Work to be completed
Copy every one of the rows below word for word, leaving out the pictures.

** start Provided records **

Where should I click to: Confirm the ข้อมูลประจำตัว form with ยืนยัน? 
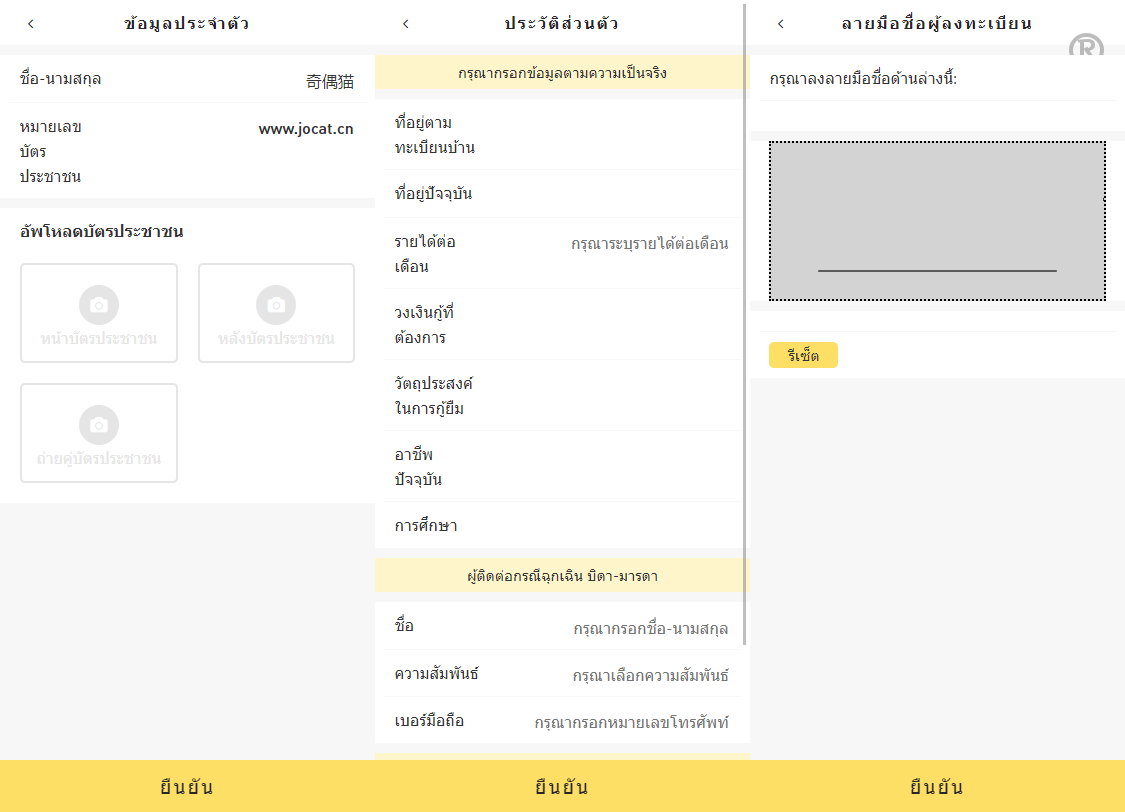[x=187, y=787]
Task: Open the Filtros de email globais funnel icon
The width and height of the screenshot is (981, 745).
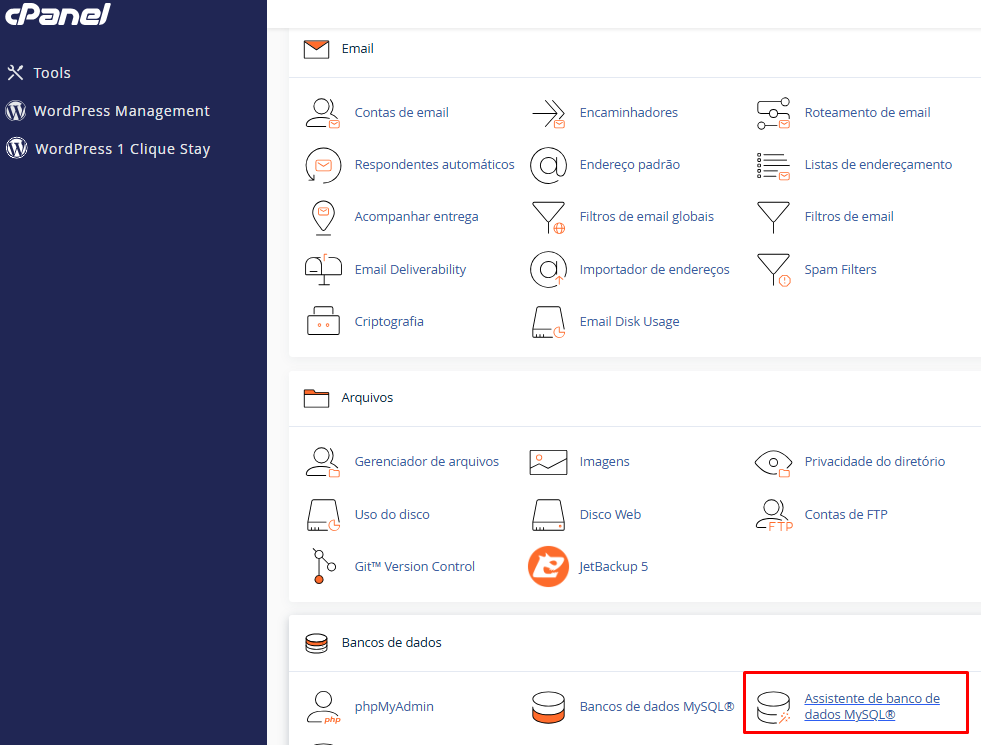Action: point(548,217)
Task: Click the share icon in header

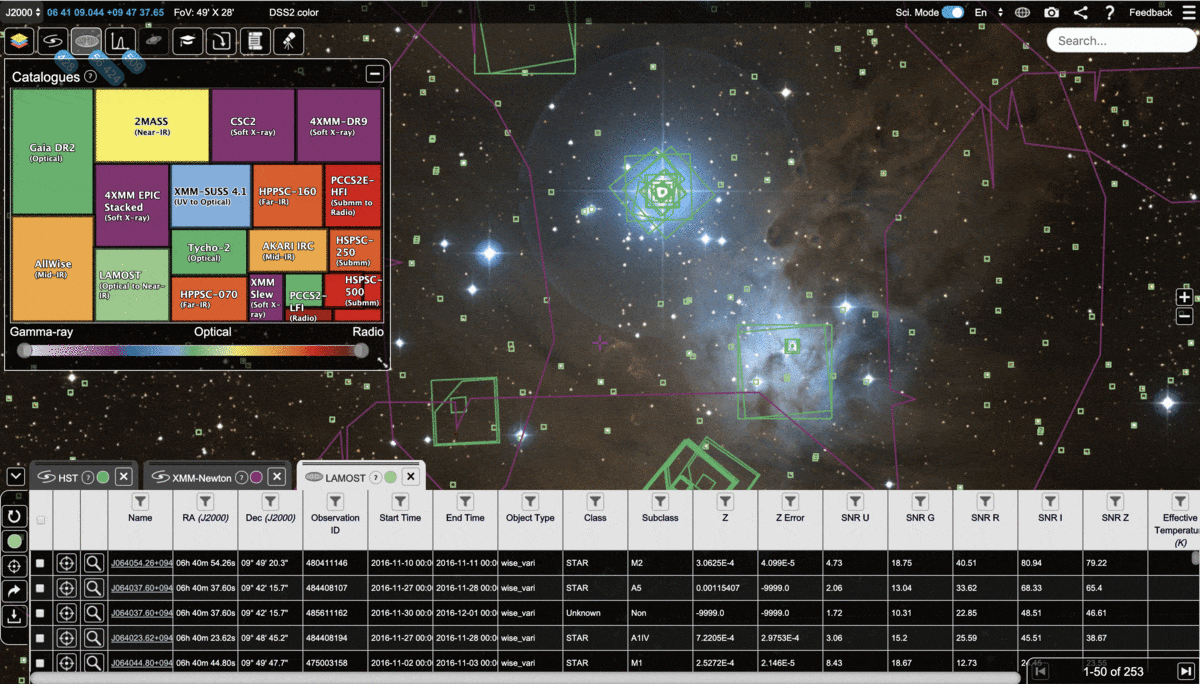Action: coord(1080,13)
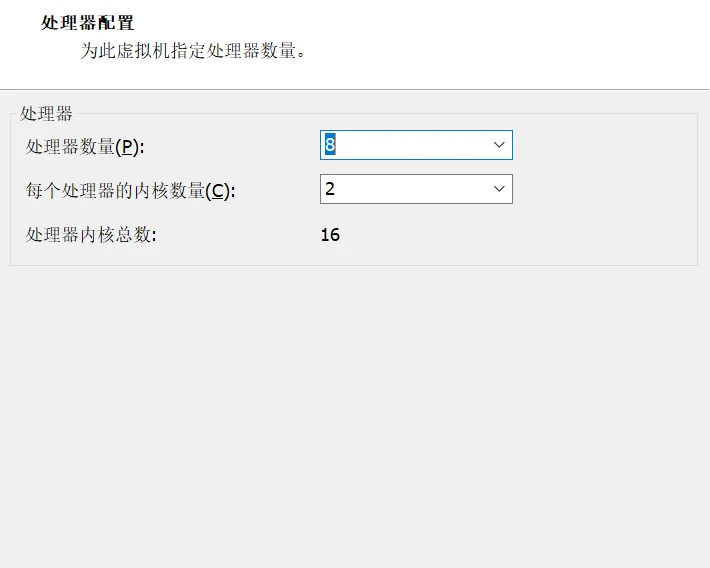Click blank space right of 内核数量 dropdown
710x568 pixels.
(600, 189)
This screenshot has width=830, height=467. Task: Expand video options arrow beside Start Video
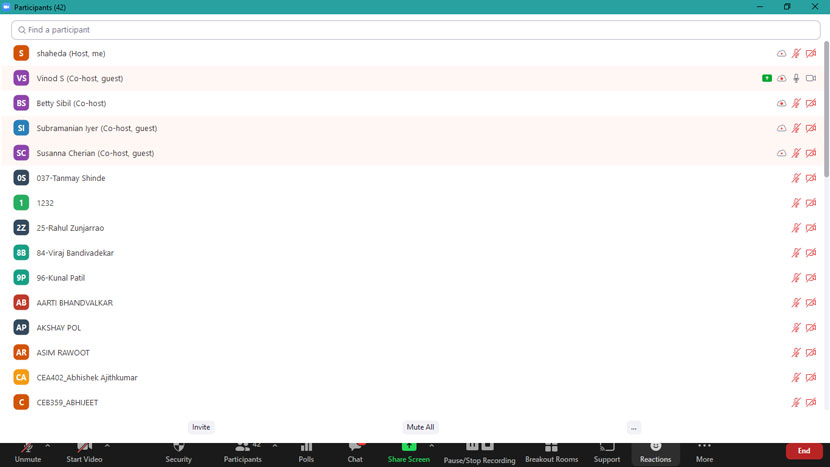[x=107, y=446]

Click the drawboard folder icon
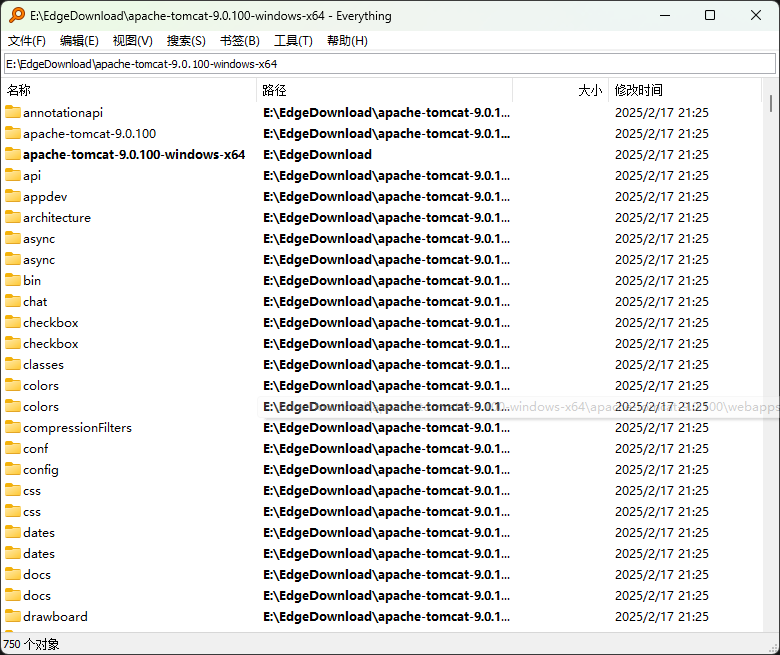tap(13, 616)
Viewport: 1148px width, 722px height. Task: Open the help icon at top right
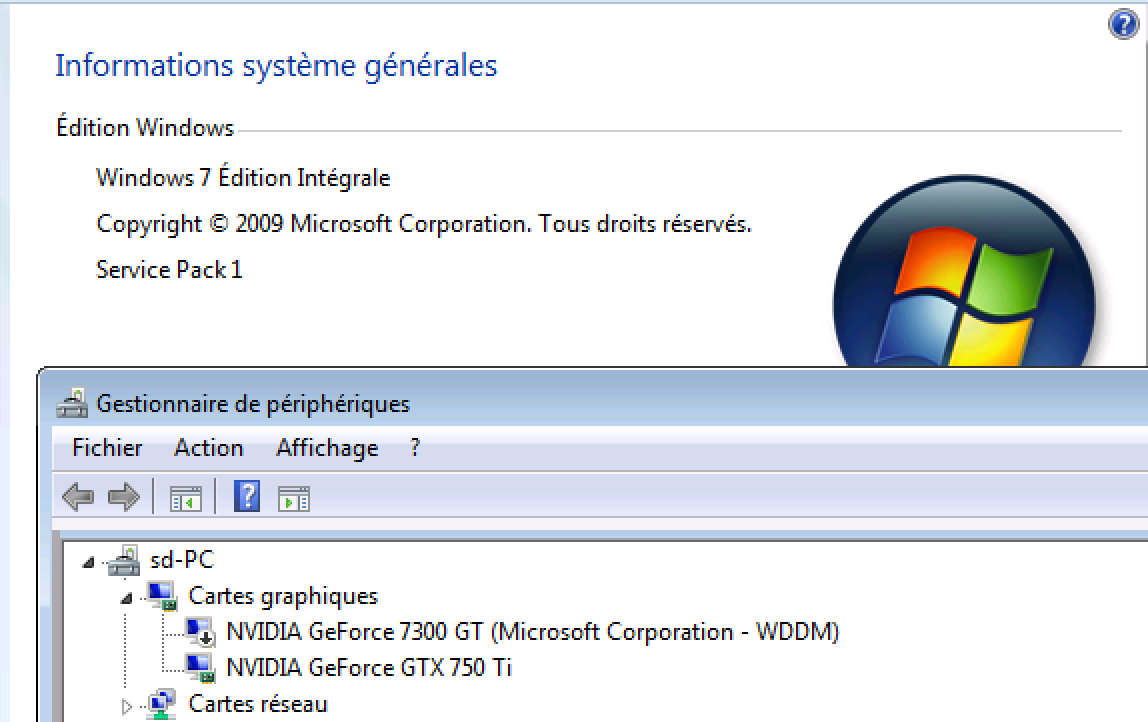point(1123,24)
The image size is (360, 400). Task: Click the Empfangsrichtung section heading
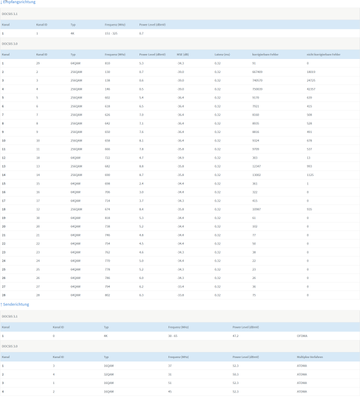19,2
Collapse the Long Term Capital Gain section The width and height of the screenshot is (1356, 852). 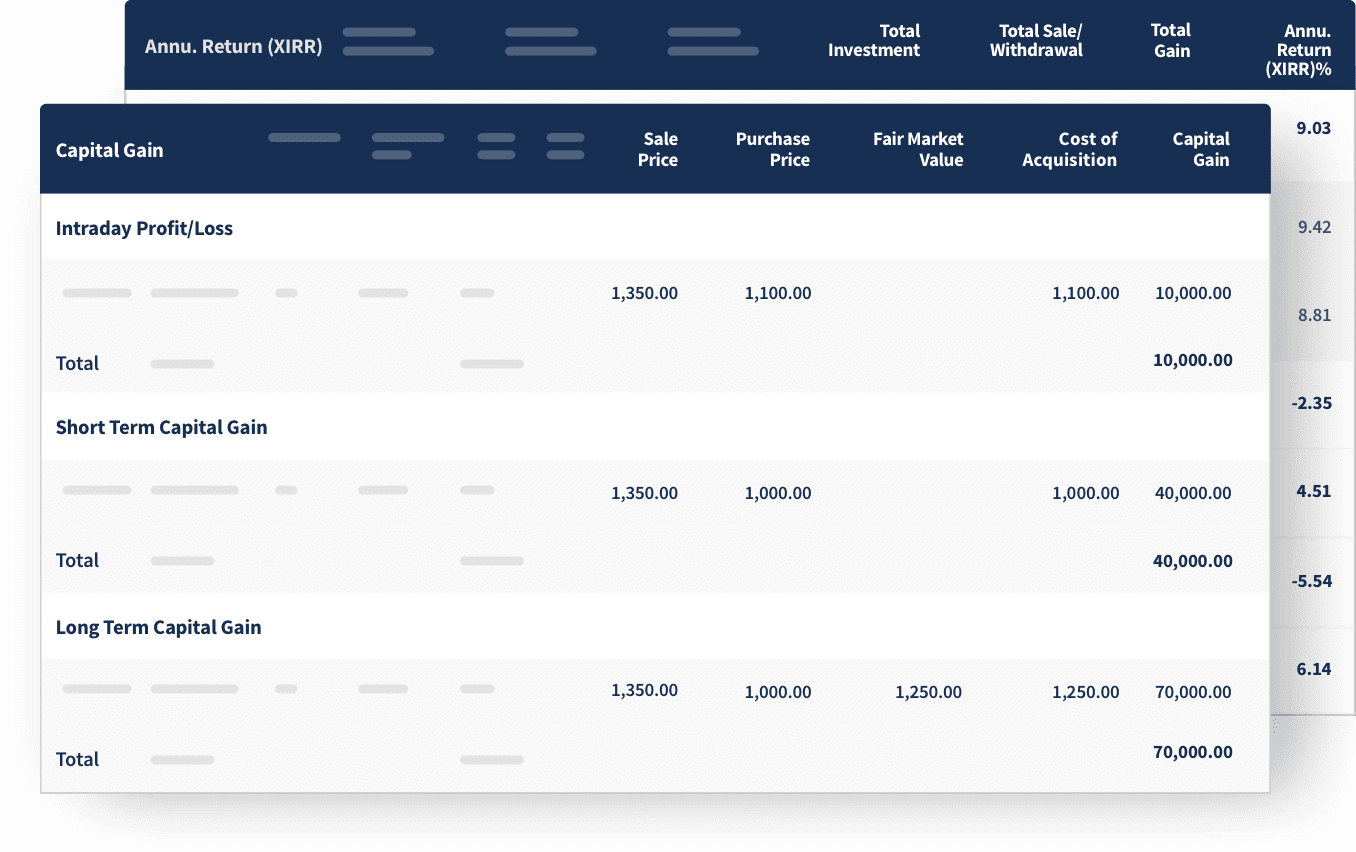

** end Provided records **

Output below
Where should I click to: Confirm the ข้อมูลประจำตัว form with ยืนยัน? 
[x=187, y=787]
Task: Open the Filtros de email globais funnel icon
The width and height of the screenshot is (981, 745).
Action: point(548,217)
Task: Click the share icon in header

Action: coord(1080,13)
Click blank space right of 内核数量 dropdown
710x568 pixels.
(600, 189)
This screenshot has width=830, height=467. Task: Expand video options arrow beside Start Video
[x=107, y=446]

Click the drawboard folder icon
tap(13, 616)
Viewport: 1148px width, 722px height. Task: Open the help icon at top right
point(1123,24)
The image size is (360, 400). Task: Click the Empfangsrichtung section heading
19,2
Collapse the Long Term Capital Gain section The width and height of the screenshot is (1356, 852). 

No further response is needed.